くらりと目が眩んだ。


瞼をおろしても、まだゆらゆらと揺れているような気がする。



だから私は、すがりつくように、ルイの背中に手を回した。


ルイが抱きしめ返してくれる。



それがあまりにも優しくて、心地よくて、嬉しくて、泣きたくなった。



くらくらする。


これは、眩暈だ。


でも、なんてやさしい眩暈なんだろう。



「ルイ………傍にいてほしい」



私は目を瞑ったまま、とうとう心をさらけ出した。


ルイが「はい」と答える。



「自分勝手でごめんね。

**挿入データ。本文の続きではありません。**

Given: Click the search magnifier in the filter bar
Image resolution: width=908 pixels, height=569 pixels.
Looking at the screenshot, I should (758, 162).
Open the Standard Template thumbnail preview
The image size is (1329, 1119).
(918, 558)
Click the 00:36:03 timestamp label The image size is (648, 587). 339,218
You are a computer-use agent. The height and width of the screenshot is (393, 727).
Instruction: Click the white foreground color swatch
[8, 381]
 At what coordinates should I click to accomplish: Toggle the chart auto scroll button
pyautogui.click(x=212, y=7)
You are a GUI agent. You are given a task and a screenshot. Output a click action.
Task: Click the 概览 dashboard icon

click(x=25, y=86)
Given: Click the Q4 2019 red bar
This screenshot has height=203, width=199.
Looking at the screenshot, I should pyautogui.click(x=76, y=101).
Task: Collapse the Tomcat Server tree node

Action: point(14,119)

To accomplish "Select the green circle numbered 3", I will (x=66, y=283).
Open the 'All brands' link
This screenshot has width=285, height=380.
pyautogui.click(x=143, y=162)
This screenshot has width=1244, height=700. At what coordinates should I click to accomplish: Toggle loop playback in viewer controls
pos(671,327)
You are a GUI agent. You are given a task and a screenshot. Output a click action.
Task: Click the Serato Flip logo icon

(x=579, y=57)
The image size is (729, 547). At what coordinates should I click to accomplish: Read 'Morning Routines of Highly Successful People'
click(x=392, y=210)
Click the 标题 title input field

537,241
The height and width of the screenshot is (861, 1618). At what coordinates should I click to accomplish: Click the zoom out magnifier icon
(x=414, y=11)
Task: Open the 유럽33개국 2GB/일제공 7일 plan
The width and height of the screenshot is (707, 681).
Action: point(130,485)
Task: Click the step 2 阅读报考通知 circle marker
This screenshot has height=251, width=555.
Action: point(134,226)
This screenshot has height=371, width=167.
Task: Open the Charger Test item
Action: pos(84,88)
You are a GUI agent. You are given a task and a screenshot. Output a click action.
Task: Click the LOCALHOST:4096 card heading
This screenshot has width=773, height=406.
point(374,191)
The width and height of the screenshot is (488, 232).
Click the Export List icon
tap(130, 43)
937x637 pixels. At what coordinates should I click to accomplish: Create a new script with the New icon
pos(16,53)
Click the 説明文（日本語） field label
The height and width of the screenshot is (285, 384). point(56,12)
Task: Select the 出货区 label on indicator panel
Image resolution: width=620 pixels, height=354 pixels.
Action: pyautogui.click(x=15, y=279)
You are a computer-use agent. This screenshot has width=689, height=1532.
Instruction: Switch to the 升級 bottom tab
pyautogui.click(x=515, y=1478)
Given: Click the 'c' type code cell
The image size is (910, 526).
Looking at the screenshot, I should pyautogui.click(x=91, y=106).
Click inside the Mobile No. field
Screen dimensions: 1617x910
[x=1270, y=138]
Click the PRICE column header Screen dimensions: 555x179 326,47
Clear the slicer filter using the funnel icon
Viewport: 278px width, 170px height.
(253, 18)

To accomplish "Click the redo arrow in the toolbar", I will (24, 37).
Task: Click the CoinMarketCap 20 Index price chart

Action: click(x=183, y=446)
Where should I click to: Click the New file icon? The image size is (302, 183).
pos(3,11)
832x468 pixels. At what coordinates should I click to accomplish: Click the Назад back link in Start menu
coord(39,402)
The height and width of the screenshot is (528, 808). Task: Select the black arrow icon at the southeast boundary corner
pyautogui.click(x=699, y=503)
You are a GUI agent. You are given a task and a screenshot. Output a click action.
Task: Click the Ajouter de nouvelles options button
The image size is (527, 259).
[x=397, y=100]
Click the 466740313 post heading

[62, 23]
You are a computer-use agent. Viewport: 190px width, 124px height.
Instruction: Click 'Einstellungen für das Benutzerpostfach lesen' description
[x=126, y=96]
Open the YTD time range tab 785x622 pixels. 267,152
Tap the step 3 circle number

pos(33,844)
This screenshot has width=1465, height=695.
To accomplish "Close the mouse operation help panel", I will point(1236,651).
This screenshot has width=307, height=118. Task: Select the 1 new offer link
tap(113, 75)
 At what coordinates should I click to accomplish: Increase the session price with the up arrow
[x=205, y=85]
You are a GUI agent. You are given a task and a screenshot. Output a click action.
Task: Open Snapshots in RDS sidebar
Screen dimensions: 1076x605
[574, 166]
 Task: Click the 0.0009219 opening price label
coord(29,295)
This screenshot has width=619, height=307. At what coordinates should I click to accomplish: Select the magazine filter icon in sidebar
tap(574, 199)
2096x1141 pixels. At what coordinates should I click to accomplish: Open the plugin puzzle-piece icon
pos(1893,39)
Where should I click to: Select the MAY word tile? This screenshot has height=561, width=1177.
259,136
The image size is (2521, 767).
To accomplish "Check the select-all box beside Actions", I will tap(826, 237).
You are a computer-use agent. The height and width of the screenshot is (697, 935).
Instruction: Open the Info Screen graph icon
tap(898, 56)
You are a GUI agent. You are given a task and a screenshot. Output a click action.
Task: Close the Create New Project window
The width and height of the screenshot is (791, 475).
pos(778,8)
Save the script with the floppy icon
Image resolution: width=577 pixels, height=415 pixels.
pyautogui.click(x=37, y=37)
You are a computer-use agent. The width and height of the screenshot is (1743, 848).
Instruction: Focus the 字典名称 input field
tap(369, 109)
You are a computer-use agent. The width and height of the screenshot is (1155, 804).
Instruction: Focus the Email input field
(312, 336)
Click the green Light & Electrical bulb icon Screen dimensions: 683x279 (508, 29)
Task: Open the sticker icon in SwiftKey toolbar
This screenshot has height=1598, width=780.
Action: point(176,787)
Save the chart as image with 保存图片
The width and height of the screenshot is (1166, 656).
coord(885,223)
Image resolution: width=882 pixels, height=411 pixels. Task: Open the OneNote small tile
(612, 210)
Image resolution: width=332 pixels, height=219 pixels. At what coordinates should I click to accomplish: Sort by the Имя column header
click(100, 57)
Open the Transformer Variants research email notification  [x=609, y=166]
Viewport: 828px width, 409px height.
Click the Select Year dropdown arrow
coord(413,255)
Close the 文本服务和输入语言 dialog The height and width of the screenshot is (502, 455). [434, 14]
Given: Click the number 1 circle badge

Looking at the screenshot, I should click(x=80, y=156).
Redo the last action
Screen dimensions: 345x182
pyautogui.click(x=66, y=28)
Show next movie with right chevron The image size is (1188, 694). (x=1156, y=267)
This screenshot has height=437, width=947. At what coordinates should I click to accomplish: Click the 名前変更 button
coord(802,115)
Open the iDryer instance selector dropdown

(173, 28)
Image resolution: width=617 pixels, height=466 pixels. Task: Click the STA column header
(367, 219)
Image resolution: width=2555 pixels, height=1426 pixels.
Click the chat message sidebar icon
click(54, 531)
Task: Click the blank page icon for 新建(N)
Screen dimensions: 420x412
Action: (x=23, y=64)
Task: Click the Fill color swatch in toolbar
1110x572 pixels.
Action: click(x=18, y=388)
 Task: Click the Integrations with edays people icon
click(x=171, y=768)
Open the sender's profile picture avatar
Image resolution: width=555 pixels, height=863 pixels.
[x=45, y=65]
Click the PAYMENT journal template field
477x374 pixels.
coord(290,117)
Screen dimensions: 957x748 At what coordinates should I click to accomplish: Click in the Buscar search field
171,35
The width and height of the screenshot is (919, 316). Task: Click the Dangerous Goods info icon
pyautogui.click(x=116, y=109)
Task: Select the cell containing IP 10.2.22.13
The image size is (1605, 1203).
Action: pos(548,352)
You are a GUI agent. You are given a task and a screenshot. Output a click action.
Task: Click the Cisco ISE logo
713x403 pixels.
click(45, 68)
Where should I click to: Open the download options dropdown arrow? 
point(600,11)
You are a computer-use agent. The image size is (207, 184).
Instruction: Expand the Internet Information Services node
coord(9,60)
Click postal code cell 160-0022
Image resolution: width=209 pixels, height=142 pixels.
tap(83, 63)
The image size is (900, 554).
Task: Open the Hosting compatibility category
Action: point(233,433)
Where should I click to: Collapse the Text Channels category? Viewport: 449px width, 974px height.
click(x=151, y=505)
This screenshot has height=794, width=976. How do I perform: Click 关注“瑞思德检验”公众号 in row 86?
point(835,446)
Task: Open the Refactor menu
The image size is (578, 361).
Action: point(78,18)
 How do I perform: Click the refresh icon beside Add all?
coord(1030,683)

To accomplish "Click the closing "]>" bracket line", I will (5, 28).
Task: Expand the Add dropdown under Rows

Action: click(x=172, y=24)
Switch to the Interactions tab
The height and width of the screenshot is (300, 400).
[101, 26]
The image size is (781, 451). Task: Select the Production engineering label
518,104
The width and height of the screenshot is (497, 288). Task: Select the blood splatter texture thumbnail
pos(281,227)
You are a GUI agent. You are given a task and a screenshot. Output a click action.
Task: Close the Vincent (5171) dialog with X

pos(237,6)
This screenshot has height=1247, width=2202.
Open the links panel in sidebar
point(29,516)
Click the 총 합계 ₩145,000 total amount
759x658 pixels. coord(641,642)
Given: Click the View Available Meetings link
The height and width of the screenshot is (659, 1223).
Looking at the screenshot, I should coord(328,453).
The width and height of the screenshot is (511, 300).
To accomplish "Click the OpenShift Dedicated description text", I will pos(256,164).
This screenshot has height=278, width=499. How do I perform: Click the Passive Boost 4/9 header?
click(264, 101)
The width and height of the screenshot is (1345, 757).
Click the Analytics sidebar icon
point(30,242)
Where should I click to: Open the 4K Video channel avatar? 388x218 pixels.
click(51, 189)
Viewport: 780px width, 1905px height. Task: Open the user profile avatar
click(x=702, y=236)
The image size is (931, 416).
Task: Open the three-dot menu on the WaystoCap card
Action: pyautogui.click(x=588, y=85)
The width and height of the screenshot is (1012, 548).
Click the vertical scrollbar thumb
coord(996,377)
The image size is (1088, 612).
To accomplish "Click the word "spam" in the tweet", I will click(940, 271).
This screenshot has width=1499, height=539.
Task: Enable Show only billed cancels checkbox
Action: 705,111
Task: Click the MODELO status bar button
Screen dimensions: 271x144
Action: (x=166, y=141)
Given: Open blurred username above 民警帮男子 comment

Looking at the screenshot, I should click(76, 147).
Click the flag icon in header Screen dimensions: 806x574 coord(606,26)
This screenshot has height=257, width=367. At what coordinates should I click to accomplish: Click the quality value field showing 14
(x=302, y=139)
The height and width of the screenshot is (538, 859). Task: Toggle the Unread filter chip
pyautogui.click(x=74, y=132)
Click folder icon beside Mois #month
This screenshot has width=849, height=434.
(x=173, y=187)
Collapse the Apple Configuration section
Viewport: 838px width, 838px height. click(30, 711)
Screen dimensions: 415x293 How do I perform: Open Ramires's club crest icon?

でも、ルイのこと、好きになった………かもしれない」



その瞬間、ルイがぷっと噴き出した。



「かもしれない、って。この期に及んで、まだごまかすつもりですか。ほんと往生際が悪いんだから」



呆れたように言われて、私はルイの背中を軽くたたく。



「しょうがないでしょ。だって、ついこの間まで、リヒトのことしか考えてなかったんだから………いきなり思考の転回なんてできないもん」



言い訳がましく言うと、ルイが「はいはい」と笑った。


それから、あやすように私の頭をぽんぽんと撫でる。



親以外からそんなことをされたのは初めてで、息が止まるかと思うほどびっくりした。